仮に10 年後の2025 年に2015 年を振り返って見たら「燃料電池自動車/FCV が本格的に登場し、街にEV が目に付く様になった・・・。あれから10 年、FCV とEV が交通インフラとしてあたりまえになり、水素エネルギーシステムが多くの問題を解決し、原発やCO2問題で不毛(無益な)な論議をした」と、ずいぶん昔に思えるだろうか・・・。
さて10 年後は想像としても、2015 年がFCV やEV そしてその技術としての、燃料電池と高性能リチウムイオン電池にとって、大きな転機の年であることは、共通した認識であろう。一方で、FCV、EV、PHV とHV と並べて見ると、“判った”ようで“解らない”多くの「肝心」がある。
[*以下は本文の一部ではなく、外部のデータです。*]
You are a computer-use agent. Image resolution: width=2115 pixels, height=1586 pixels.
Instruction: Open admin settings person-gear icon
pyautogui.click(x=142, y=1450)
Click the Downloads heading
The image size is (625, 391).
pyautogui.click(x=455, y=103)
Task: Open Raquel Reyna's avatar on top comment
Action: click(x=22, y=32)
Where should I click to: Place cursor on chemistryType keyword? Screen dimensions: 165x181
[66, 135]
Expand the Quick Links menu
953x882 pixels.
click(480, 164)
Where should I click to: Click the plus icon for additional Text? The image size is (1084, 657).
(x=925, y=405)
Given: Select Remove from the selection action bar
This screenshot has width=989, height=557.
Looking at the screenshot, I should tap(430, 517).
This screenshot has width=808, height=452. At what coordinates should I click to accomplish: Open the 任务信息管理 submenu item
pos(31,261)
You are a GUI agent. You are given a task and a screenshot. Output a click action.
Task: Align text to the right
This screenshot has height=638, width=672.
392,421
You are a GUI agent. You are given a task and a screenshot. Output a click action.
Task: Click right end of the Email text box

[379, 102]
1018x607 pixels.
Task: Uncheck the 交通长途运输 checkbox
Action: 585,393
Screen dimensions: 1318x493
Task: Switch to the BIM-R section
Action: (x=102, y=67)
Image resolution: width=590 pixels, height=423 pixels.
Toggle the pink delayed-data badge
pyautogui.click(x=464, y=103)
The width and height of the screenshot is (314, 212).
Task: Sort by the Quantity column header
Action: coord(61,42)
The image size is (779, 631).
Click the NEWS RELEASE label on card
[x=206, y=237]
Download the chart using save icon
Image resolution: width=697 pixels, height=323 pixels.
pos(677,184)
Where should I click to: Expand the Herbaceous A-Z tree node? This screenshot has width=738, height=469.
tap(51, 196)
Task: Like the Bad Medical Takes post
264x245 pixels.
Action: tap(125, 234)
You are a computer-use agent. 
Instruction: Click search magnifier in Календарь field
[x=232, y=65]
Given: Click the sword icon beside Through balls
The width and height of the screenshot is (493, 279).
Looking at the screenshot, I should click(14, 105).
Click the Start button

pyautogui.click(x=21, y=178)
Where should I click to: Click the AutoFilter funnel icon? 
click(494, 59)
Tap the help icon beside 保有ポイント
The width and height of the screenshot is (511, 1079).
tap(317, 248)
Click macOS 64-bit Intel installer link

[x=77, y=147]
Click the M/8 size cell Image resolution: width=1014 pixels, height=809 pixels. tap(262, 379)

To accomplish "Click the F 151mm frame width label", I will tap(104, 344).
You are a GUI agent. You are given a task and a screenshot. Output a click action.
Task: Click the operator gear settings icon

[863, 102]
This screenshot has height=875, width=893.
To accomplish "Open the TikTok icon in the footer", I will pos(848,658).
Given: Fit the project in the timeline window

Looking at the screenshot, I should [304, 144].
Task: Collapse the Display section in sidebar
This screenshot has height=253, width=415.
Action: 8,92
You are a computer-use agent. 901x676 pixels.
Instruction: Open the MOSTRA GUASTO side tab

燃料電池もリチウムイオン電池も太陽電池も、細かいことはともかく、「電池」でいいではないか、今さら聞くのも気が引ける。
では肝心の自動車の走行コスト=燃費はどのように比較したらよいのか。ガソリンなら話が分かるが、EV の充電電力や燃料電池の水素は、燃費(km/L ガソリン)と比較のしようがないではないか。
本書の主題は、上記問題の理解と比較の困難さを解決するために、電池を二つのカテゴリー、燃料電池を発電デバイス、二次電池を蓄電デバイスに区分し、走行コスト(=燃費)を円/(走行km)に統一し、電気(kWh)、水素(kg)、ガソリン(L)との換算・試算の上で比較・検討を試みた。
FCV もEV とも技術的、商品的にも発展途上にある。現在のデバイスの特性やコストはかなり暫定的であり、自動車としての完成度ではハイブリッドHV には追いついていない。どこまで開発が進めば良いのか、その目標は実現可能か、などは関係者の注目の的である。種々の仮定を含む試算ではあるが、可能なかぎり定量的なアプローチを試みている。
水素エネルギーシステムと燃料電池の動作特性、最近のリチウムイオン電池(セル)のエネルギー特性とパワー特性、製品規格、安全性と3R(リサイクルほか)の問題も取り上げ、総合的な技術情報を提供する。